*AIM OF THE EXERCISE*
Transcribe exactly the lines that begin the material and continue through the line containing "You are a computer-use agent. The". Leave out whatever follows.

*SUPPLIED RECORDS*

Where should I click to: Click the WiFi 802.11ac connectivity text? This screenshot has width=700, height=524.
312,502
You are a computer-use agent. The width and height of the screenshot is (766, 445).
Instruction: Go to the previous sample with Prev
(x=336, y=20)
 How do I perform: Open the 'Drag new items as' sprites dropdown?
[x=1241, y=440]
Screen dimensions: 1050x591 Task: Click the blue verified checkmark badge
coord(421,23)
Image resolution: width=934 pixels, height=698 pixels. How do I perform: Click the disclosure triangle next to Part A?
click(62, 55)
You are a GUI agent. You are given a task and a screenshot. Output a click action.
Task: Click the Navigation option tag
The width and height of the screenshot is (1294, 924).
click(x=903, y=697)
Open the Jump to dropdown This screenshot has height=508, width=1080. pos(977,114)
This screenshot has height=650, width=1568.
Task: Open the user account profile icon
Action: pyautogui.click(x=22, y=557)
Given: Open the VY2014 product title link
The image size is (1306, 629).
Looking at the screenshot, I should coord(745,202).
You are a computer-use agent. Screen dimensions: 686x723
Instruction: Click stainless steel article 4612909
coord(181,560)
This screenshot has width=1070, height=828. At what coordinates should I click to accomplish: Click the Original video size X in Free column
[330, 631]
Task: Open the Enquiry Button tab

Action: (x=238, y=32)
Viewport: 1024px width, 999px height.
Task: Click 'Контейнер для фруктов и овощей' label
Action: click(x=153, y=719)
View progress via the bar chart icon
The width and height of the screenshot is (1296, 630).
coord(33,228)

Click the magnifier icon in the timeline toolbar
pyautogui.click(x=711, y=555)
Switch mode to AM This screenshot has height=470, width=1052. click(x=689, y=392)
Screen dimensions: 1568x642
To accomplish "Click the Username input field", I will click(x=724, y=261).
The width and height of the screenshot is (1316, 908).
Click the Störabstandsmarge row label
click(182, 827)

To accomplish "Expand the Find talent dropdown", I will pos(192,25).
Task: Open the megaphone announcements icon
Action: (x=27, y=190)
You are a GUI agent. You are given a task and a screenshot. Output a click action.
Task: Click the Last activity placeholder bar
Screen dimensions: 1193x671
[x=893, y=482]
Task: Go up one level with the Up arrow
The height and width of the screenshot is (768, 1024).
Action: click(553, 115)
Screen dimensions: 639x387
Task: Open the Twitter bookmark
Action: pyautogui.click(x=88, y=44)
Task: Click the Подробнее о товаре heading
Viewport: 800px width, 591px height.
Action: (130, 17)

*FINISHED EXERCISE*
Where should I click to: Click the WiFi 802.11ac connectivity text? This screenshot has width=700, height=524.
312,502
You are a computer-use agent. The width and height of the screenshot is (766, 445).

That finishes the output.